Project Natick's maiden voyage on the American west coast.

REDMOND, Wash. – Going for a page from Jules Verne, researchers at Microsoft believe the future of data centres might be under the sea.

Microsoft has tested a prototype of the self-contained data centre that can operate hundreds of feet underneath the surface of the ocean, eliminating among the technology industry’s most expensive problems: the environment conditioning bill.

Today’s data centres, which power everything from streaming video to social media and email, contain a large number of computer servers generating plenty of heat. When there is an excessive amount of heat, the servers crash.

Putting the apparatus under cold ocean water could fix the problem. This may also answer the exponentially growing energy demands of the computing world because Microsoft is considering pairing the system either with a turbine or perhaps a tidal energy system to create electricity.

The effort, code-named Project Natick, could trigger strands of giant steel tubes linked by fiber optic cables placed on the seafloor.
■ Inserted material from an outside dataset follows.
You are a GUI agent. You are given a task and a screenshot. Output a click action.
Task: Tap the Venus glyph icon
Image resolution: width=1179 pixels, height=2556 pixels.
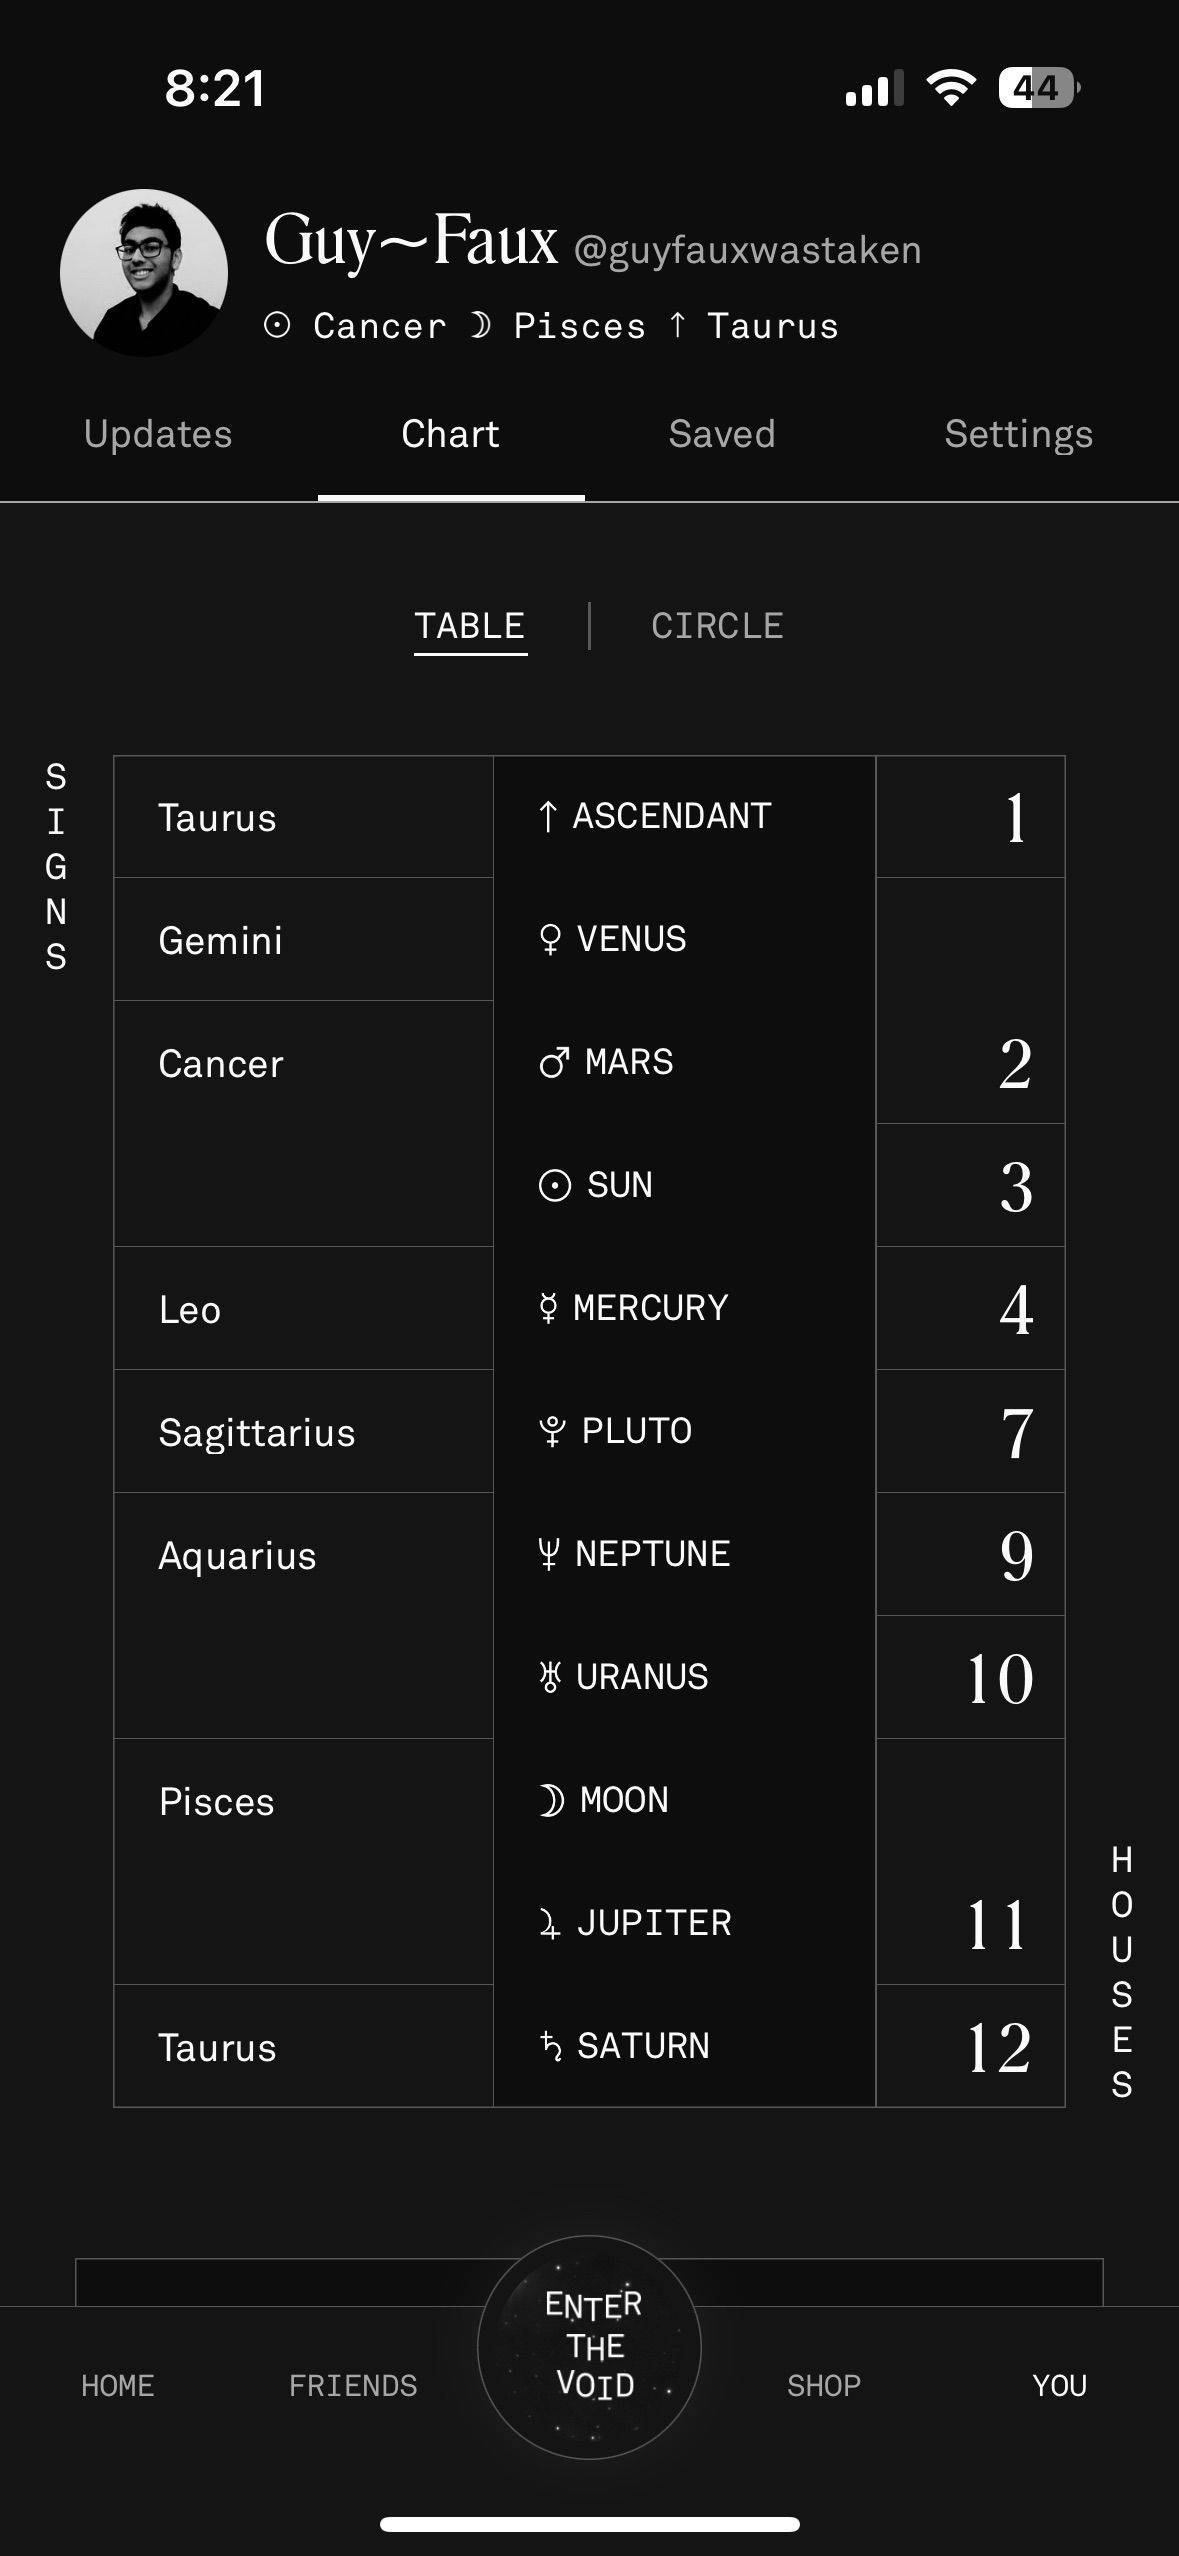pyautogui.click(x=549, y=940)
Another possibility would suspend containers in the shape of jelly beans underneath the surface to capture the ocean up-to-date with turbines that generate electricity.

Microsoft Project Natick team: Ben Cutler (green Sweatshirt), Jeff Kramer (gray sweatjacket), Spencer Fowers (orange jacket), Eric Peterson (Black Jacket) and Norm Whitaker (red jacket) photographed on January 12, 2016.

“When When i first heard about i thought, ‘Water … electricity, why would you do this?’ ” said Ben Cutler, a Microsoft computer designer who is one of the engineers who done the Project Natick system. “But as you think more about it, it really constitutes a large amount of sense.”

Such a radical idea could encounter stumbling blocks, including environmental concerns and unforeseen intricacies. However the Microsoft researchers think that by mass producing the capsules, they might shorten the deployment duration of new data centres in the two years it now takes on land to just 90 days, offering a huge cost advantage.

The underwater server containers could also help make Web services work faster. A lot of the earth’s population now lives in urban centres near to oceans but far away from data centres usually built-in out-of-the-way places with lots of room. The ability to place computing power near users lowers the delay, or latency, people experience, that is a major problem for web users.